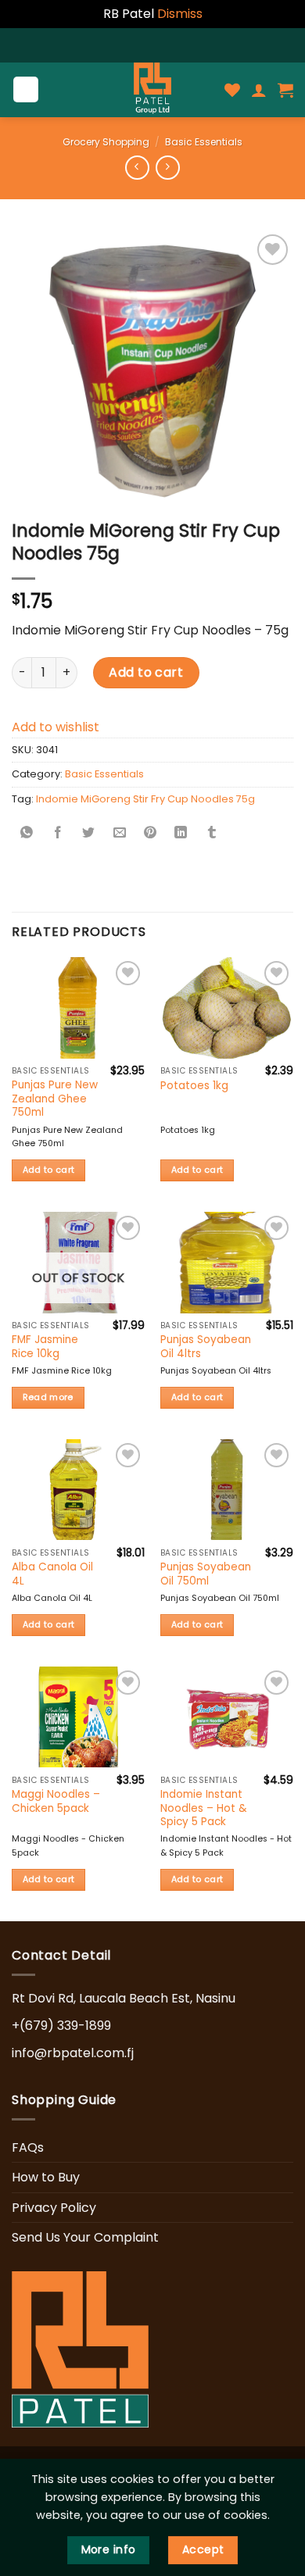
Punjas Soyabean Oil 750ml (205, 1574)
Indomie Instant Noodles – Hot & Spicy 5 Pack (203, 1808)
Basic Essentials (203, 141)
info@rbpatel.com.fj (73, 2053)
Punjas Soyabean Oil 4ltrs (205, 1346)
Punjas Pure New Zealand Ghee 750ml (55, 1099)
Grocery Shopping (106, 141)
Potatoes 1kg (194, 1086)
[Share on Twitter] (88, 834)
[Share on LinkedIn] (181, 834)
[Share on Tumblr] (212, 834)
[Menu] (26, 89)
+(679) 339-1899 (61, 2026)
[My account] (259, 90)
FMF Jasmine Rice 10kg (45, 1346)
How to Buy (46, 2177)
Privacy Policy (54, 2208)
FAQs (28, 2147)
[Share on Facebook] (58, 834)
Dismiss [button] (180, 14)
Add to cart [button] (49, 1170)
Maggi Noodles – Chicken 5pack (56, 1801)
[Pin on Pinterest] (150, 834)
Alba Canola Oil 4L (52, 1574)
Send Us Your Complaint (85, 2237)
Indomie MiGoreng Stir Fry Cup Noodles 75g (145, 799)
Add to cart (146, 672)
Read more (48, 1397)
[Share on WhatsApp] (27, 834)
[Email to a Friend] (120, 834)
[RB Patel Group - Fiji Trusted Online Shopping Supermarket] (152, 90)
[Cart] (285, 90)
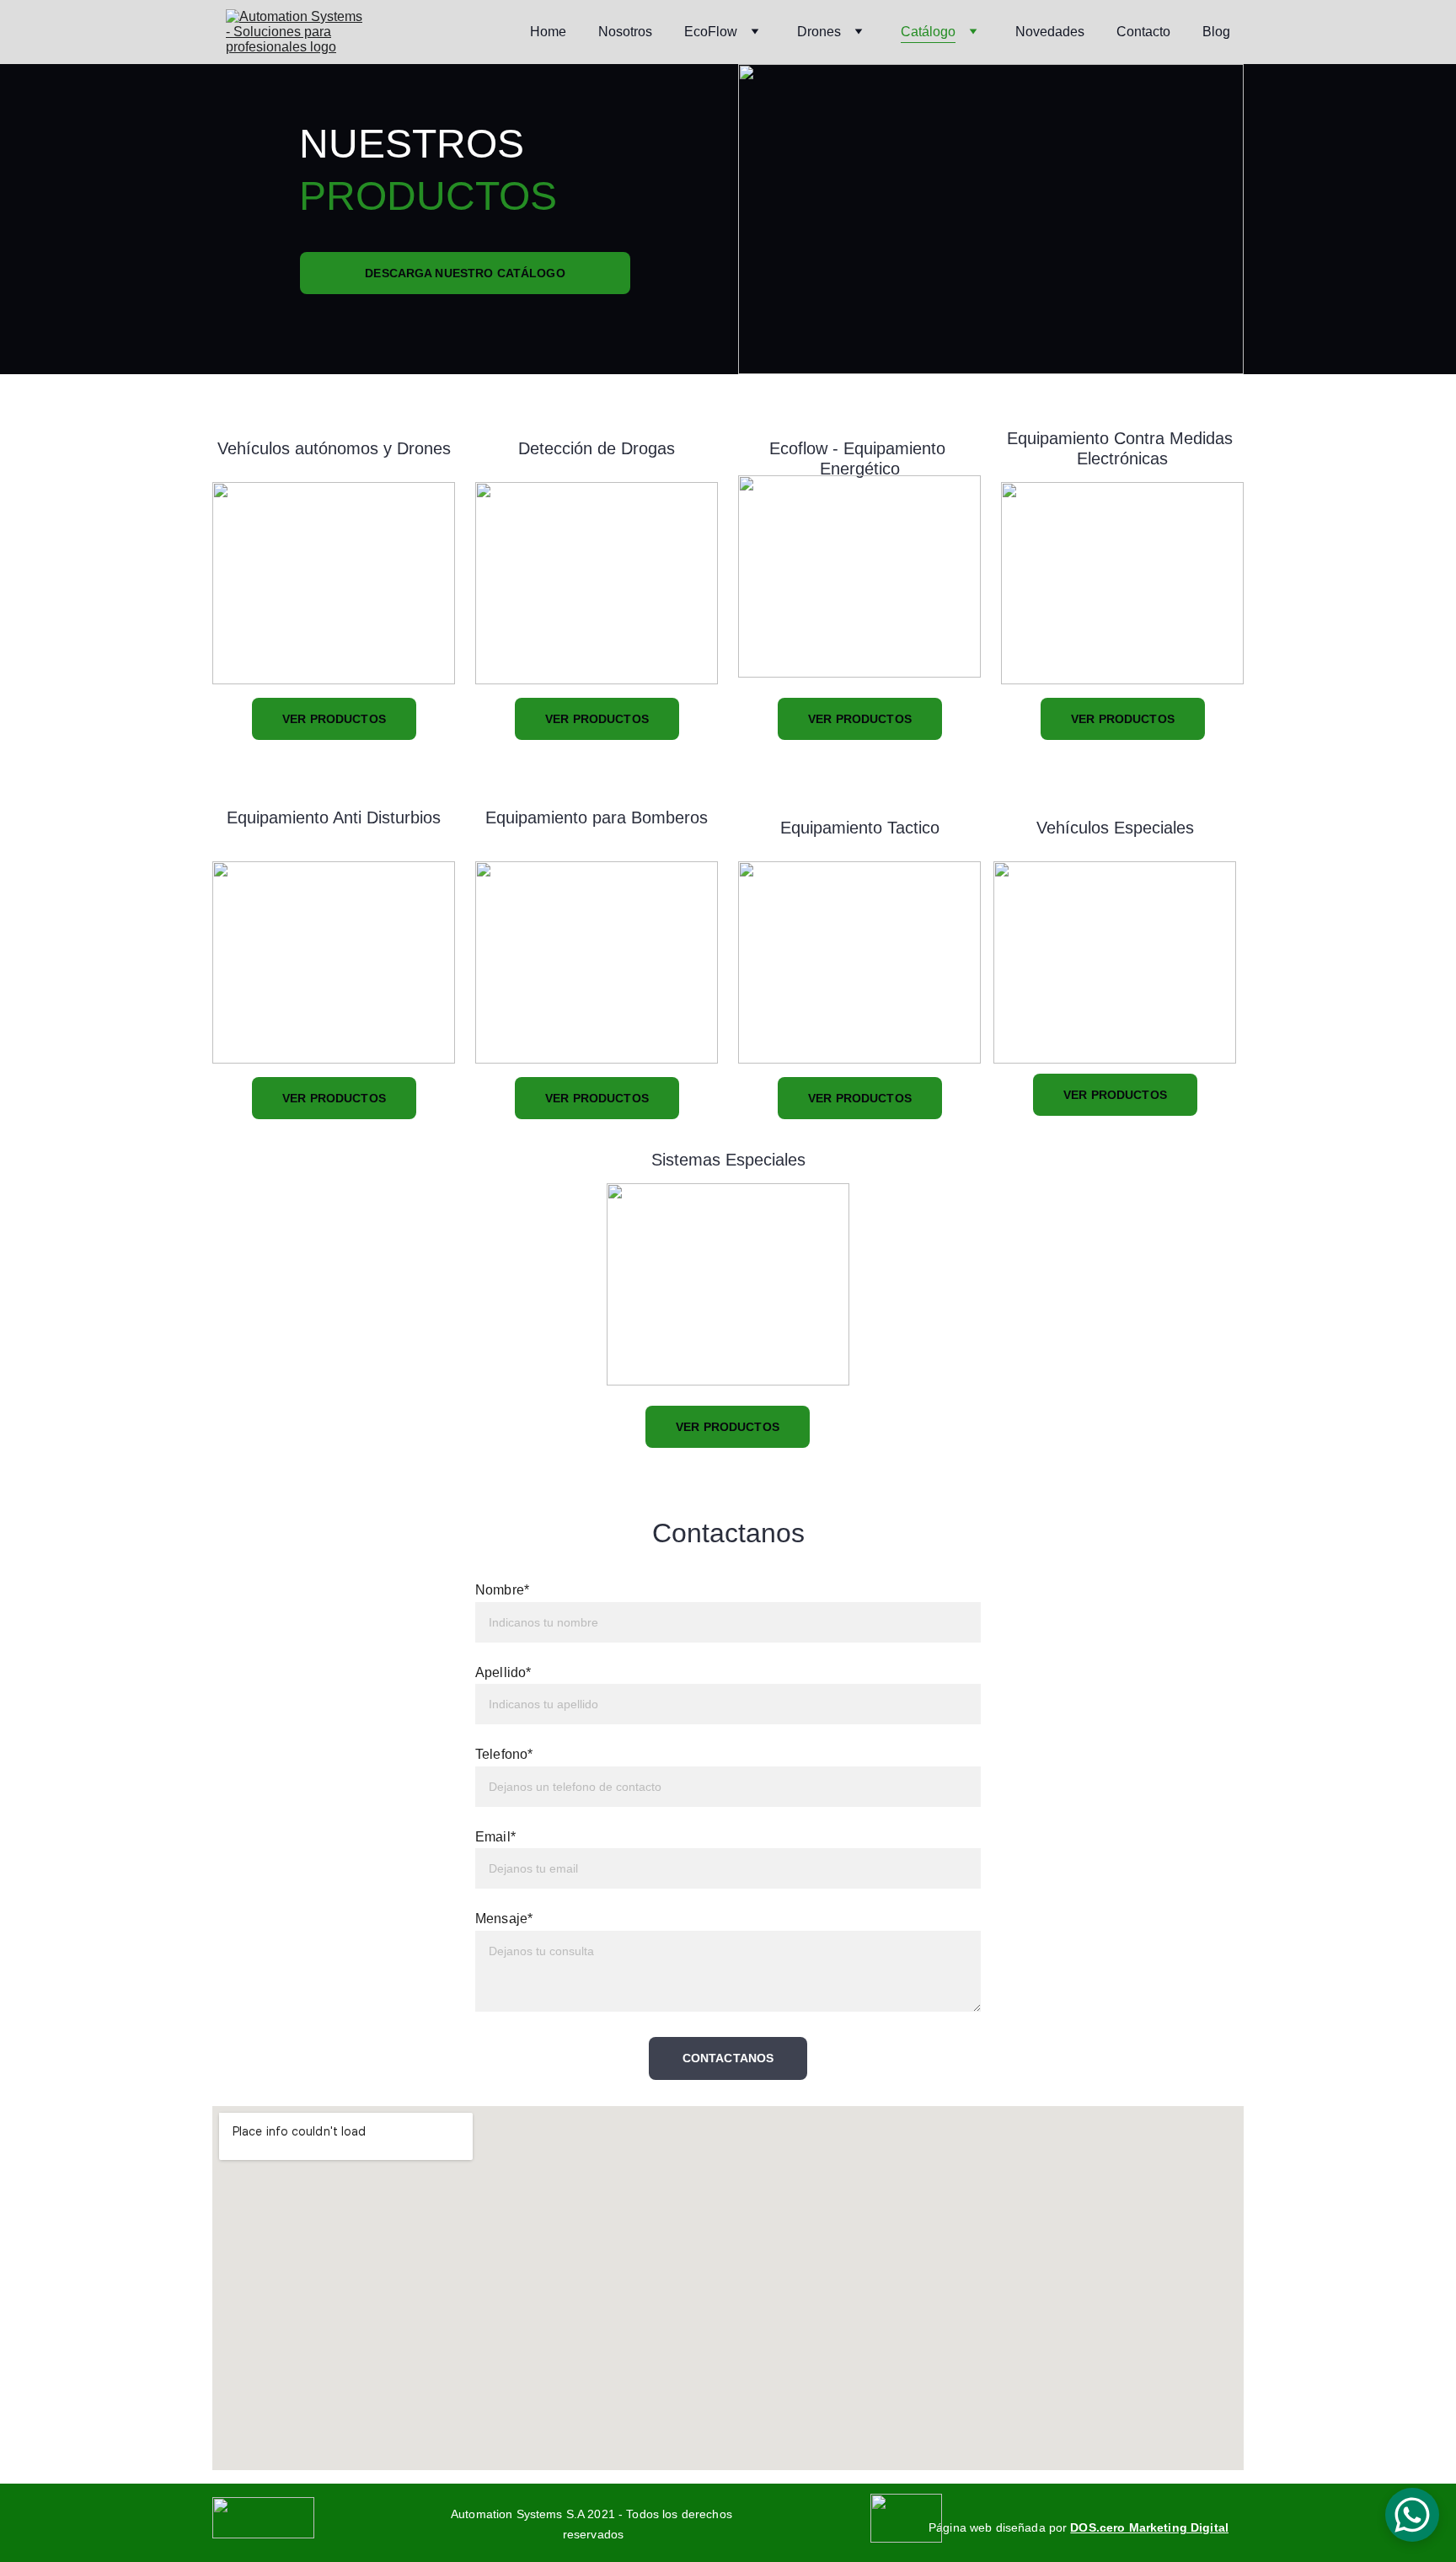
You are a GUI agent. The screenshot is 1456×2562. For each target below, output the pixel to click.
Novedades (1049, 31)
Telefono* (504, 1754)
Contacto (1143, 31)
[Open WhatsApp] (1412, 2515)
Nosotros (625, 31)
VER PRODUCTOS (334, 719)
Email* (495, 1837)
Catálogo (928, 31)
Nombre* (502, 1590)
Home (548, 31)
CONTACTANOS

▶ **Requirement**
Transcribe the data exactly and leave no picture in the copy.

▶ **Solved problem**
Punjas Soyabean Oil 750ml (205, 1574)
Indomie Instant Noodles – Hot & Spicy 5 Pack (203, 1808)
Basic Essentials (203, 141)
info@rbpatel.com.fj (73, 2053)
Punjas Soyabean Oil 4ltrs (205, 1346)
Punjas Pure New Zealand Ghee 750ml (55, 1099)
Grocery Shopping (106, 141)
Potatoes 1kg (194, 1086)
[Share on Twitter] (88, 834)
[Share on LinkedIn] (181, 834)
[Share on Tumblr] (212, 834)
[Menu] (26, 89)
+(679) 339-1899 (61, 2026)
[My account] (259, 90)
FMF Jasmine Rice 10kg (45, 1346)
How to Buy (46, 2177)
Privacy Policy (54, 2208)
FAQs (28, 2147)
[Share on Facebook] (58, 834)
Dismiss [button] (180, 14)
Add to cart [button] (49, 1170)
Maggi Noodles – Chicken 5pack (56, 1801)
[Pin on Pinterest] (150, 834)
Alba Canola Oil 4L (52, 1574)
Send Us Your Complaint (85, 2237)
Indomie MiGoreng Stir Fry Cup Noodles 75g (145, 799)
Add to cart (146, 672)
Read more (48, 1397)
[Share on WhatsApp] (27, 834)
[Email to a Friend] (120, 834)
[RB Patel Group - Fiji Trusted Online Shopping Supermarket] (152, 90)
[Cart] (285, 90)
You are a GUI agent. The screenshot is 1456×2562. For each target below, output the pixel to click.
Novedades (1049, 31)
Telefono* (504, 1754)
Contacto (1143, 31)
[Open WhatsApp] (1412, 2515)
Nosotros (625, 31)
VER PRODUCTOS (334, 719)
Email* (495, 1837)
Catálogo (928, 31)
Nombre* (502, 1590)
Home (548, 31)
CONTACTANOS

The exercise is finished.